The same data source shows that younger Kentuckians have been much more likely to file for UI than older Kentuckians. For example, year-over-year, Kentuckians age 22-24 had a 2,270% increase in UI claims, whereas Kentuckians age 55-59 had a 733% increase. Young people typically have less wealth to draw from than older people, with young black people especially unlikely to have any accumulated wealth. But even for older black Kentuckians, structural barriers to financial security and wealth make the pandemic potentially economically devastating.
Additionally, UI claims for women rose 1,148% compared to 873% for men, year-over-year. Wage replacement is critically important for the overrepresented increase in layoffs for women, and especially black women who tend to have less to fall back on in hard times than white women or black men.

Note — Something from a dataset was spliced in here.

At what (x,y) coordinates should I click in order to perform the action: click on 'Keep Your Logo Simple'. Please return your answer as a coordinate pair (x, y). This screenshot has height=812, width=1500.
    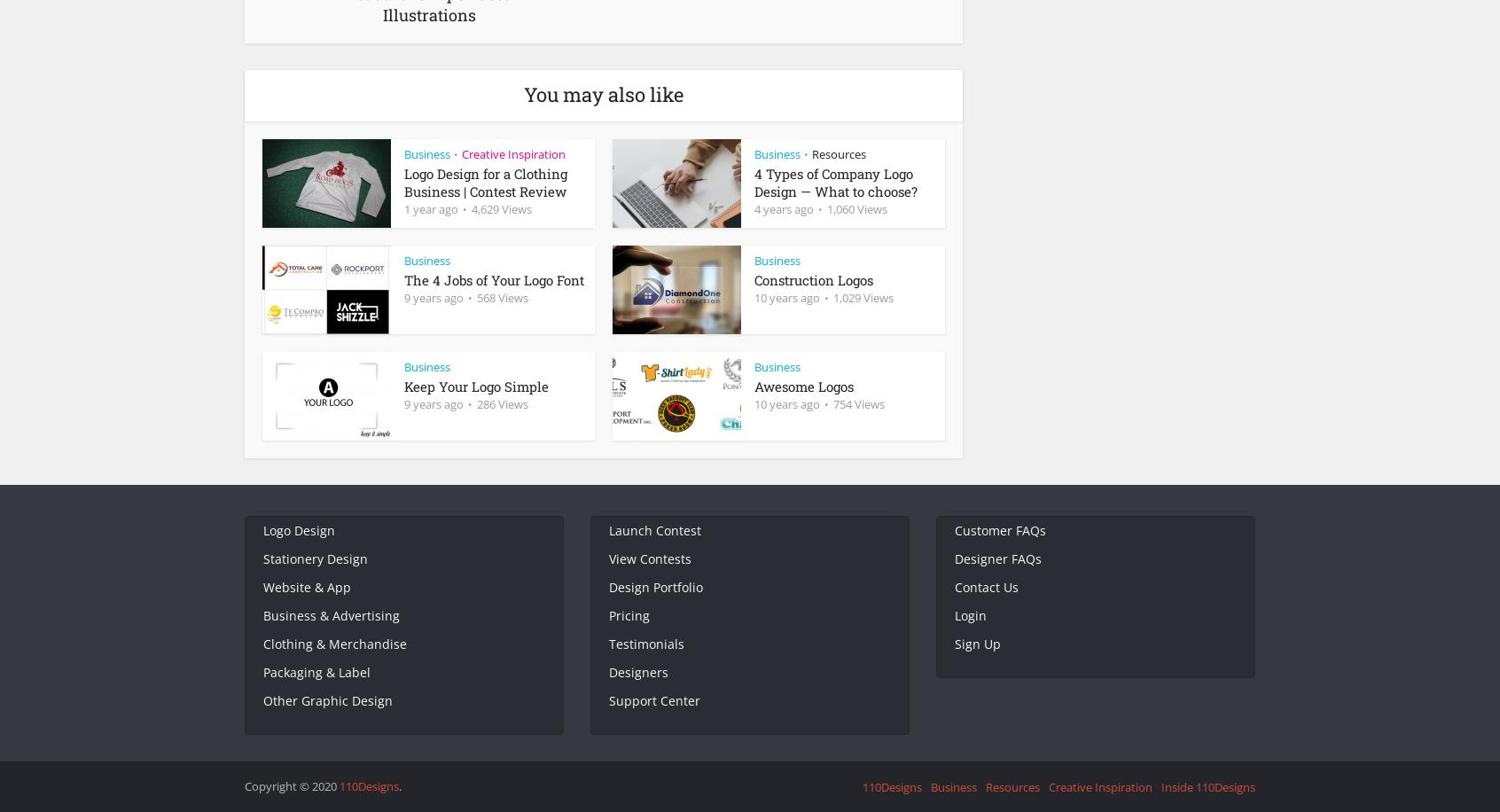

National employment data for May shows that while the unemployment rate for white Americans ticked modestly downward, the unemployment rate for black Americans continued to rise. Without significant, continued and even expanded federal assistance to individuals through boosted UI benefits (which are set to expire July 31), direct stimulus payments and enhanced food assistance, and to states through further enhanced Medicaid funding and direct fiscal relief, black Kentuckians will continue to bear a disparate share of the immediate economic harm. Robust additional federal aid is essential to preventing racial inequities from growing further and to helping all Kentuckians get by through this unprecedented economic crisis.